▶ Problem details: Please continue the article about the Attic 506 art spaces on the Chapel Hill-Carrboro border, starting right after its final sentence.

— BEGIN Document segment —

The Chapel Hill-Carrboro border, one block east of where Franklin Street melds into Main Street, is home to a concentration of creative energy. There, along a narrow corridor above the Local 506 music club, one can find a coalition of intimate contemporary art spaces known as Attic 506. The first space is marked by a glowing neon sign that reads My Room.

“When you have a show, you can say, ‘My art is in My Room,’” explains Amanda Barr, who turned her nine-by-twelve foot sculpture studio into a gallery, which hosts a wide variety of experimental art shows. (Disclosure: I am professionally involved with My Room.) Next door, Slug, created by Conner Calhoun, stakes its claim as a project space exclusively by and for queer artists. Then, at the end of the hall, a high-definition TV hangs against a black wall; this is Acid Rain, a digital venue that shows conceptual videos curated by Jerstin Crosby. Crosby also rents a studio space in the Attic, which he shares with his wife, Orvokki Crosby, and her project, The Concern Newsstand, an inspiring inventory of category-defying art books, zines, and printed material.

In the last room on the hall is the Drawing Room, which Bill Thelen opened less than two weeks ago. Part-exhibition space, part-residency, it’s dedicated exclusively to drawing.

“I think there’s this disconnect between artists and institutions,” Thelen says. “They’re run by people from the outside that don’t know how to deal with artists, or how to help artists. I look at Drawing Room as having the potential to be an amazing institution.”

It’s a lofty sentiment, but one that should be taken seriously considering Thelen’s longstanding success with Lump Gallery, the artist-run Raleigh exhibition space that he created in 1996. For 25 years, the gallery, which is dedicated to showing conceptual art by underrepresented artists, has been a mainstay of the Raleigh arts scene. Until now, Orange County hasn’t had a space quite like that.

The Attic is just one of a number of recent efforts by restless artists in Chapel Hill and Carrboro who long for proper studios and places to show conceptually driven work. Portions of the space are backed by modest grants from the Orange County Arts Commission, but the majority of its members foot the bill personally. A noticeable lack of institutional support for artists’ individual practices, compounded by the scarcity of affordable commercial real estate, inspired the founders to snatch up these awkward spots and transform them into avant-garde spaces. These spaces can be visited en masse every second Friday of the month, during an informal evening art crawl.

— END Document segment —
— BEGIN Data entries —

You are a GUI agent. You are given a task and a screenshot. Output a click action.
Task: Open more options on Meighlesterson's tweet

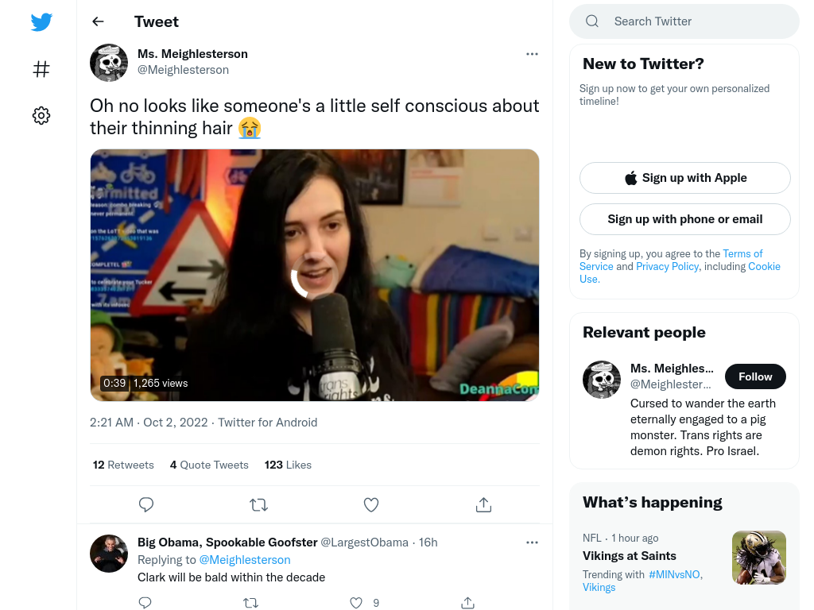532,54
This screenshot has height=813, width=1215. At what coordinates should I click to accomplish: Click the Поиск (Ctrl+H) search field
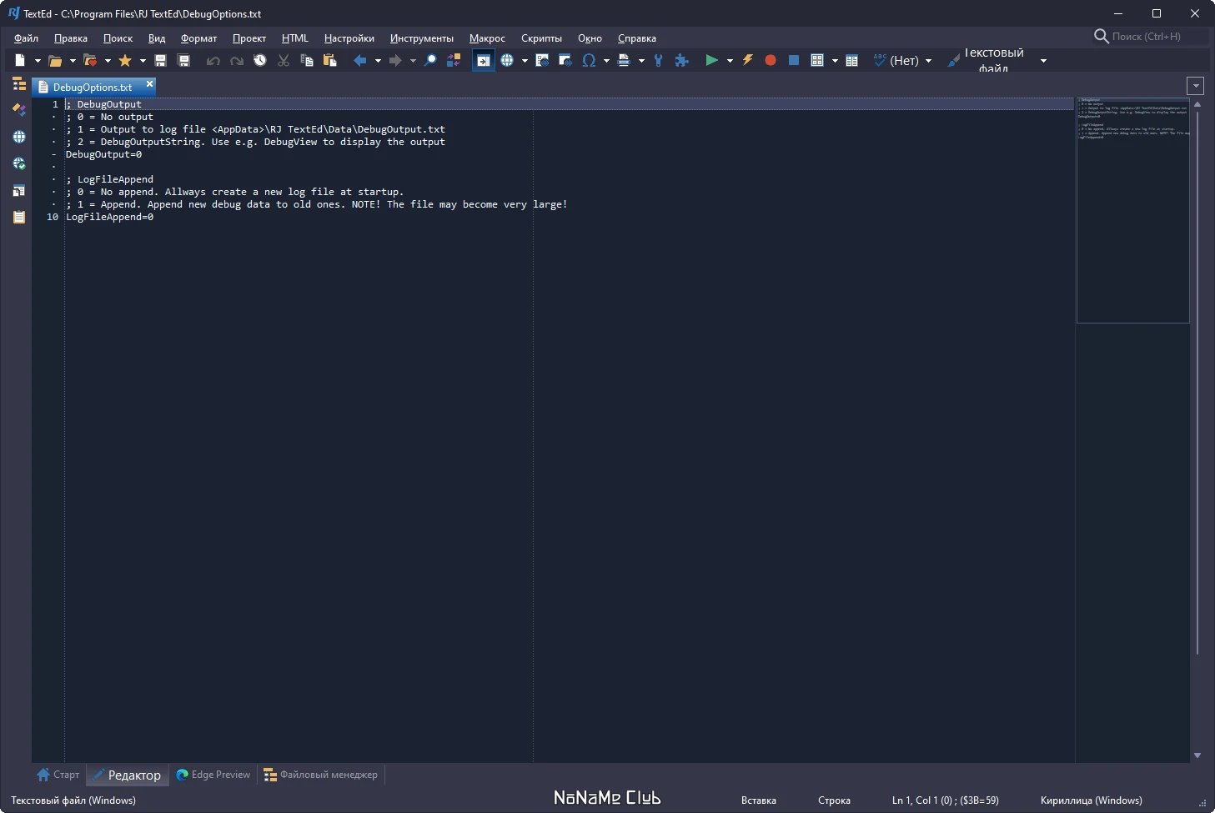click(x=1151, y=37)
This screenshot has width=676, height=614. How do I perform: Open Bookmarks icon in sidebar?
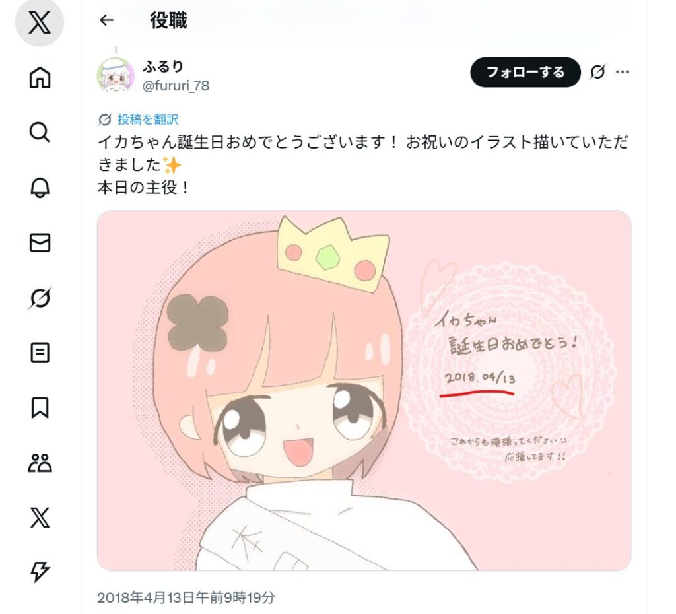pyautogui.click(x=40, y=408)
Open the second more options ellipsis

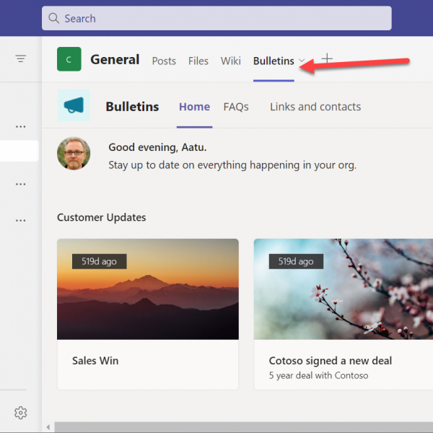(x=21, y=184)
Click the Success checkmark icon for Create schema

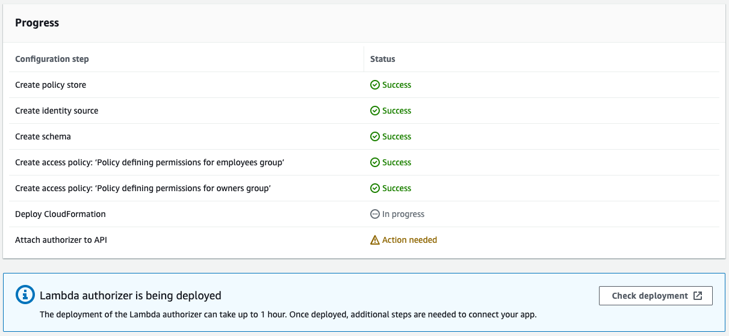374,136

— END Data entries —
— BEGIN Data entries —

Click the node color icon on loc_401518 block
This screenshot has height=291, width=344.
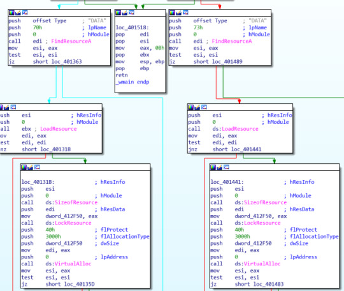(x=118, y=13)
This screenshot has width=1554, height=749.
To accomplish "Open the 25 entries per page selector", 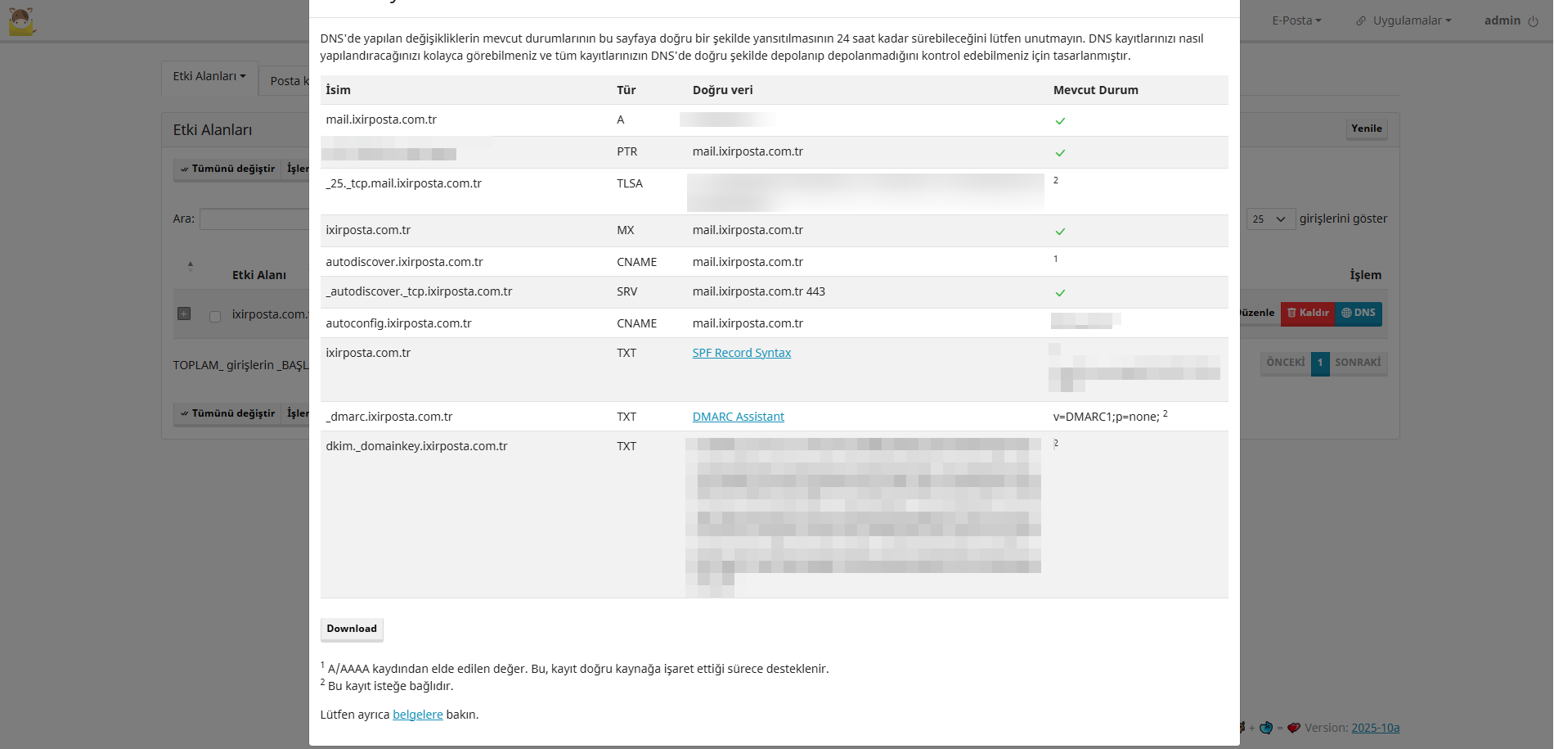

— END Data entries —
— BEGIN Data entries —

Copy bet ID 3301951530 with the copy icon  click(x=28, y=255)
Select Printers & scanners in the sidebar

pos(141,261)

— END Data entries —

▶ Answer below:
From the roof deck behind Attic 506, you can spot a ramshackle building at 102 South Merritt Mill Road. Its sign reads, CIGARS, advertising the unlikely combination of cigar shop and art exhibition space created by Ginger Wagg and Chapel Hill poet laureate CJ Suitt. Wagg, a performance artist, makes rigorously site-specific work, and the pair plans to host a wide variety of projects that extend out of the store, into the parking lot, and beyond.

“Chapel Hill and Carrboro need more arts spaces, projects, and dialogue that stem from residents and community members, not just larger organizations and institutions,” the two wrote in an email to the INDY. It’s a crystalline mission, though the programming itself is still, by design, unfocused. Wagg and Suitt seem comfortable biding their time and waiting for the right idea to galvanize in the moment. The space, which opened last summer, is as of yet unnamed.

From there, it’s a straight shot up Main Street to a storefront on West Rosemary that is home to Peel, a digital photography lab and art gallery founded by the photographer Lindsay Metivier, which will open its lab on March 5 and host its first exhibition in April. Peel’s newly renovated interior strikes a contrast with the daring attitude that its scrappier contemporaries exude. Inside, though, there’s a comforting sense of abundance: Peel comprises a boutique space for original art objects, a gallery, and an impressive suite of photo scanners and printers. This multi-purpose set-up is key to Metivier’s vision, which involves what she calls “creative cross-pollination.”

“The idea has always been to offer space for exhibition, production, events and retail, under one roof,” Metivier says.

While these spaces are as varied as the artists who run them, they’re bonded by a common drive: They’re all creating conditions vital to the survival of artists, and they’re not waiting for outside help.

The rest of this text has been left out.